WORK ORDER :: Show all lines containing "options" from the data below.

Records contained in a dataset:

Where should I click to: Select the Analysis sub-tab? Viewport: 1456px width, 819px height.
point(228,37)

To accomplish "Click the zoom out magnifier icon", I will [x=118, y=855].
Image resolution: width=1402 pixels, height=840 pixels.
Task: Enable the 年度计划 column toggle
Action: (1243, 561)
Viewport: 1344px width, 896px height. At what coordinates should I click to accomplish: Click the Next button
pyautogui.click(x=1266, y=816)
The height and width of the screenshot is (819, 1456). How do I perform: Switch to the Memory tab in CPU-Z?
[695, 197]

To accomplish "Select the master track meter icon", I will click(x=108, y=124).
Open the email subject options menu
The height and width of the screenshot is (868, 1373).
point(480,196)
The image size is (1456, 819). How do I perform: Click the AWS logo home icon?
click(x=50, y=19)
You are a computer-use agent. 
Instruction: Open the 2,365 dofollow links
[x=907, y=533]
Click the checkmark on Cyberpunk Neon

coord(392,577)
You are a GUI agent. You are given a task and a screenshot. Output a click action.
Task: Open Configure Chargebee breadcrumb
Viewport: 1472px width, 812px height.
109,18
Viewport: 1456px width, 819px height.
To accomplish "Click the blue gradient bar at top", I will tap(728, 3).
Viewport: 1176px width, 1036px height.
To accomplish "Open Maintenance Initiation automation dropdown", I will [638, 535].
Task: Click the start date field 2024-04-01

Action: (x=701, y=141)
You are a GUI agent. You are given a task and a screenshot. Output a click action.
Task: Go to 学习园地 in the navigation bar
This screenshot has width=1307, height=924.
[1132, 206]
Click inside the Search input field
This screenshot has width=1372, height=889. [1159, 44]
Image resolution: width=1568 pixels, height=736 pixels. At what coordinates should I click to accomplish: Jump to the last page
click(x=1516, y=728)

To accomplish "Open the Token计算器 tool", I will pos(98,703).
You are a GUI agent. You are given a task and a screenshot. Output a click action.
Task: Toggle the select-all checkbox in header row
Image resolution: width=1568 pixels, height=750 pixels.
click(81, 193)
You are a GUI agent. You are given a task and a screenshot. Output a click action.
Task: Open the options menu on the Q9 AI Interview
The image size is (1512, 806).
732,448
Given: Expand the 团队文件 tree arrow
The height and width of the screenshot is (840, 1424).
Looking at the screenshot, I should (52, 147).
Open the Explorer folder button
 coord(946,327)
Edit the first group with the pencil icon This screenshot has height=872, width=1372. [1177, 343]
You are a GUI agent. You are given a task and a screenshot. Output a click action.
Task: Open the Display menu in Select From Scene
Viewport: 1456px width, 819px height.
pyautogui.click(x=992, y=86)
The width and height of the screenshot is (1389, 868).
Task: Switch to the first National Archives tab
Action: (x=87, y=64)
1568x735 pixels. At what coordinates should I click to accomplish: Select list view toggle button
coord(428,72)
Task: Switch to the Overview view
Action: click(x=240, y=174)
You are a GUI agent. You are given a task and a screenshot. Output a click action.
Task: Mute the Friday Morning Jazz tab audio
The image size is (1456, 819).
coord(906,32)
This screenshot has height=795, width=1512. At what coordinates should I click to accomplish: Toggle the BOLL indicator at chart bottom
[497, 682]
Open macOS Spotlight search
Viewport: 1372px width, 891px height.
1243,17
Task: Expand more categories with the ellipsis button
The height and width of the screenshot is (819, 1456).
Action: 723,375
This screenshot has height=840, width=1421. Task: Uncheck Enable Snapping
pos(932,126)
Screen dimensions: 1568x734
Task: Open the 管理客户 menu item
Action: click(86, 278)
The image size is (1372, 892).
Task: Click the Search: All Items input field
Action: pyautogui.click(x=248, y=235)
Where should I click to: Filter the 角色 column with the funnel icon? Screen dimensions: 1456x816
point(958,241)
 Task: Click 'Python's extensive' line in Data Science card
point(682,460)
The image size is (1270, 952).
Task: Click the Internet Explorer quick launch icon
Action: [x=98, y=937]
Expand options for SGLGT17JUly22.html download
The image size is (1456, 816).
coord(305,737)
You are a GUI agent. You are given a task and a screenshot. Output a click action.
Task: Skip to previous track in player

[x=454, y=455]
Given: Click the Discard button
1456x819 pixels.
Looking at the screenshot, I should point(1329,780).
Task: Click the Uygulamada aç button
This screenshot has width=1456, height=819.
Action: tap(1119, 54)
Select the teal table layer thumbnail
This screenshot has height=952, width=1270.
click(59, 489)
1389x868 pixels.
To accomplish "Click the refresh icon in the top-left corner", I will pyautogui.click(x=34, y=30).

REPLY ::
Open the email subject options menu
Task: Open the options menu on the Q9 AI Interview
Expand options for SGLGT17JUly22.html download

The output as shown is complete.